Task prompt =
Render the listing below as a Markdown table with the columns Row and Text. Give each line its own numbered row and skip blank lines.

Dataset entries =
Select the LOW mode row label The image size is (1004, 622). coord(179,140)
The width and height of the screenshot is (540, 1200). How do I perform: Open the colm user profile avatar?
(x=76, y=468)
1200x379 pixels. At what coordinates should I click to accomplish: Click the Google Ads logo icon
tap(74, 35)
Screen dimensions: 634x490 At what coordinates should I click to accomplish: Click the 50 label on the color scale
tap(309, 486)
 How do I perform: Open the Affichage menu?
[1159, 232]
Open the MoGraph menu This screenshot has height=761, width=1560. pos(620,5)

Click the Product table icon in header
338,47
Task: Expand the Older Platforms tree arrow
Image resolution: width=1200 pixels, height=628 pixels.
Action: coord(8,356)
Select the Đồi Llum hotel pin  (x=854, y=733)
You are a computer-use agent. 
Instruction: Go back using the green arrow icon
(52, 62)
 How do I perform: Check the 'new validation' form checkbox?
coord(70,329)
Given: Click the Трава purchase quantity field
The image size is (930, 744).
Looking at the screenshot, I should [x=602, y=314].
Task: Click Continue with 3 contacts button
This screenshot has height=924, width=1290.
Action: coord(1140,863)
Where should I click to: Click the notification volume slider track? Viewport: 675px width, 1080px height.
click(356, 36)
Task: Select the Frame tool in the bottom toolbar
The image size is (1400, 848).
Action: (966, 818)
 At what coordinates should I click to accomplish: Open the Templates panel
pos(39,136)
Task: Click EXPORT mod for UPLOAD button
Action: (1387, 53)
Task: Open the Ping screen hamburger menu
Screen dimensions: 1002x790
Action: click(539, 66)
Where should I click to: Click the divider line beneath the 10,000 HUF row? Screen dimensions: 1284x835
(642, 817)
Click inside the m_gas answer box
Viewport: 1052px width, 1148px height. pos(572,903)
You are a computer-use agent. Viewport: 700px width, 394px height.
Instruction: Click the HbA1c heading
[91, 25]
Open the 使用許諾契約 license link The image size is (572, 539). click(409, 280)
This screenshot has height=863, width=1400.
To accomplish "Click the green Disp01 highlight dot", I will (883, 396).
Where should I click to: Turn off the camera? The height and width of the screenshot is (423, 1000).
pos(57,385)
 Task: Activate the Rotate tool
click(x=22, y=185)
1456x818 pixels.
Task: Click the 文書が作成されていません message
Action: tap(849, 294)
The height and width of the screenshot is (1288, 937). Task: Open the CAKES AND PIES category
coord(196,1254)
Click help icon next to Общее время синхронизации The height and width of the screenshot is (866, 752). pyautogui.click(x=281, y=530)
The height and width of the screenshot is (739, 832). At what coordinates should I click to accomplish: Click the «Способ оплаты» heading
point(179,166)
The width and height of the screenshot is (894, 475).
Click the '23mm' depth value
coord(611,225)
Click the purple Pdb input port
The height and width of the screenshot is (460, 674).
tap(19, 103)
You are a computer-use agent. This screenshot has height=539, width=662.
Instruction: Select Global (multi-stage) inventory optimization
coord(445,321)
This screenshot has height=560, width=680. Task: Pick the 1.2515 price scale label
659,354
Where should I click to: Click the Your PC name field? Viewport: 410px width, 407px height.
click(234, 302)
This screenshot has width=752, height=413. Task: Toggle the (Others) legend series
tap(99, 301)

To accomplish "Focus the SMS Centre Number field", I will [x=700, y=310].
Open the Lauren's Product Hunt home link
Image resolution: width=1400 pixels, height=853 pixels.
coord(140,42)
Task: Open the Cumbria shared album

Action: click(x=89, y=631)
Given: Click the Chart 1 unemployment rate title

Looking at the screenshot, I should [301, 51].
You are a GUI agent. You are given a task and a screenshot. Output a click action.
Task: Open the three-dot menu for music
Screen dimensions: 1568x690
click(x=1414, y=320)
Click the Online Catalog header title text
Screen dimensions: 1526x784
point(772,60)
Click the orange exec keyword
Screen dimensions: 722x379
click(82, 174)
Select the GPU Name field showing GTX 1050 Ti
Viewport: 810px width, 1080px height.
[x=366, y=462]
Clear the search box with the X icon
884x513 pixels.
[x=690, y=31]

Complete response =
| Row | Text |
|---|---|
| 1 | Select the LOW mode row label The image size is (1004, 622). coord(179,140) |
| 2 | The width and height of the screenshot is (540, 1200). How do I perform: Open the colm user profile avatar? |
| 3 | (x=76, y=468) |
| 4 | 1200x379 pixels. At what coordinates should I click to accomplish: Click the Google Ads logo icon |
| 5 | tap(74, 35) |
| 6 | Screen dimensions: 634x490 At what coordinates should I click to accomplish: Click the 50 label on the color scale |
| 7 | tap(309, 486) |
| 8 |  How do I perform: Open the Affichage menu? |
| 9 | [1159, 232] |
| 10 | Open the MoGraph menu This screenshot has height=761, width=1560. pos(620,5) |
| 11 | Click the Product table icon in header |
| 12 | 338,47 |
| 13 | Task: Expand the Older Platforms tree arrow |
| 14 | Image resolution: width=1200 pixels, height=628 pixels. |
| 15 | Action: coord(8,356) |
| 16 | Select the Đồi Llum hotel pin  (x=854, y=733) |
| 17 | You are a computer-use agent.  |
| 18 | Instruction: Go back using the green arrow icon |
| 19 | (52, 62) |
| 20 |  How do I perform: Check the 'new validation' form checkbox? |
| 21 | coord(70,329) |
| 22 | Given: Click the Трава purchase quantity field |
| 23 | The image size is (930, 744). |
| 24 | Looking at the screenshot, I should [x=602, y=314]. |
| 25 | Task: Click Continue with 3 contacts button |
| 26 | This screenshot has height=924, width=1290. |
| 27 | Action: coord(1140,863) |
| 28 | Where should I click to: Click the notification volume slider track? Viewport: 675px width, 1080px height. |
| 29 | click(356, 36) |
| 30 | Task: Select the Frame tool in the bottom toolbar |
| 31 | The image size is (1400, 848). |
| 32 | Action: (966, 818) |
| 33 |  At what coordinates should I click to accomplish: Open the Templates panel |
| 34 | pos(39,136) |
| 35 | Task: Click EXPORT mod for UPLOAD button |
| 36 | Action: (1387, 53) |
| 37 | Task: Open the Ping screen hamburger menu |
| 38 | Screen dimensions: 1002x790 |
| 39 | Action: click(539, 66) |
| 40 | Where should I click to: Click the divider line beneath the 10,000 HUF row? Screen dimensions: 1284x835 |
| 41 | (642, 817) |
| 42 | Click inside the m_gas answer box |
| 43 | Viewport: 1052px width, 1148px height. pos(572,903) |
| 44 | You are a computer-use agent. Viewport: 700px width, 394px height. |
| 45 | Instruction: Click the HbA1c heading |
| 46 | [91, 25] |
| 47 | Open the 使用許諾契約 license link The image size is (572, 539). click(409, 280) |
| 48 | This screenshot has height=863, width=1400. |
| 49 | To accomplish "Click the green Disp01 highlight dot", I will (883, 396). |
| 50 | Where should I click to: Turn off the camera? The height and width of the screenshot is (423, 1000). |
| 51 | pos(57,385) |
| 52 |  Task: Activate the Rotate tool |
| 53 | click(x=22, y=185) |
| 54 | 1456x818 pixels. |
| 55 | Task: Click the 文書が作成されていません message |
| 56 | Action: tap(849, 294) |
| 57 | The height and width of the screenshot is (1288, 937). Task: Open the CAKES AND PIES category |
| 58 | coord(196,1254) |
| 59 | Click help icon next to Общее время синхронизации The height and width of the screenshot is (866, 752). pyautogui.click(x=281, y=530) |
| 60 | The height and width of the screenshot is (739, 832). At what coordinates should I click to accomplish: Click the «Способ оплаты» heading |
| 61 | point(179,166) |
| 62 | The width and height of the screenshot is (894, 475). |
| 63 | Click the '23mm' depth value |
| 64 | coord(611,225) |
| 65 | Click the purple Pdb input port |
| 66 | The height and width of the screenshot is (460, 674). |
| 67 | tap(19, 103) |
| 68 | You are a computer-use agent. This screenshot has height=539, width=662. |
| 69 | Instruction: Select Global (multi-stage) inventory optimization |
| 70 | coord(445,321) |
| 71 | This screenshot has height=560, width=680. Task: Pick the 1.2515 price scale label |
| 72 | 659,354 |
| 73 | Where should I click to: Click the Your PC name field? Viewport: 410px width, 407px height. |
| 74 | click(234, 302) |
| 75 | This screenshot has width=752, height=413. Task: Toggle the (Others) legend series |
| 76 | tap(99, 301) |
| 77 | To accomplish "Focus the SMS Centre Number field", I will [x=700, y=310]. |
| 78 | Open the Lauren's Product Hunt home link |
| 79 | Image resolution: width=1400 pixels, height=853 pixels. |
| 80 | coord(140,42) |
| 81 | Task: Open the Cumbria shared album |
| 82 | Action: click(x=89, y=631) |
| 83 | Given: Click the Chart 1 unemployment rate title |
| 84 | Looking at the screenshot, I should [301, 51]. |
| 85 | You are a GUI agent. You are given a task and a screenshot. Output a click action. |
| 86 | Task: Open the three-dot menu for music |
| 87 | Screen dimensions: 1568x690 |
| 88 | click(x=1414, y=320) |
| 89 | Click the Online Catalog header title text |
| 90 | Screen dimensions: 1526x784 |
| 91 | point(772,60) |
| 92 | Click the orange exec keyword |
| 93 | Screen dimensions: 722x379 |
| 94 | click(82, 174) |
| 95 | Select the GPU Name field showing GTX 1050 Ti |
| 96 | Viewport: 810px width, 1080px height. |
| 97 | [x=366, y=462] |
| 98 | Clear the search box with the X icon |
| 99 | 884x513 pixels. |
| 100 | [x=690, y=31] |